Tonnes of chalk from the world famous White Cliffs of Dover has collapsed into the English Channel.
A big mound of chalk was left on the shore after part of the cliff-face sheared off near St Margaret's Bay between Dover and Deal in Kent.
Dover Coastguard said a bench and fencing which sat on the cliff-top were also sent tumbling to the base, prompting warnings to coastal walkers.
The collapse is suspected to have been caused by a combination of high winds and rain freezing after being absorbed into the chalk and then expanding, causing the cliff to weaken.
A Dover Coastguard spokesman said: "There was a similar fall in 2012 but this one is smaller than that one. A bench and fence have gone down with it. Coastguard rescue officers were tasked to make an assessment of the area and take some pictures which were sent off to the relevant authorities.
"The cliff-fall extends about 150 yards from the base of the cliff towards the sea at ground level, and the fall is about 15ft to 20ft high."
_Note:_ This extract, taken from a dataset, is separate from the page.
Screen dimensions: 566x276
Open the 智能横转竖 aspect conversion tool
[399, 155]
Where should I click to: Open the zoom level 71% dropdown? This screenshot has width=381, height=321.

The National Trust, which owns the land, has been made aware of the collapse and warning signs alerting walkers about it have been installed.
The Kent landmark, immortalised by Dame Vera Lynn's wartime song The White Cliffs of Dover, has suffered large falls before, most significantly in March last year.
A National Trust spokesman said: "This cliff fall is part of a process of natural regeneration that happens on this world famous stretch of the Kent coast, helping to keep this special place, recognised by millions across the world, so distinctive.
"We've installed signs and information to help keep access open to this British icon. Throughout the year we closely monitor how the elements affect the chalk cliffs, helping us to manage the coastal footpath."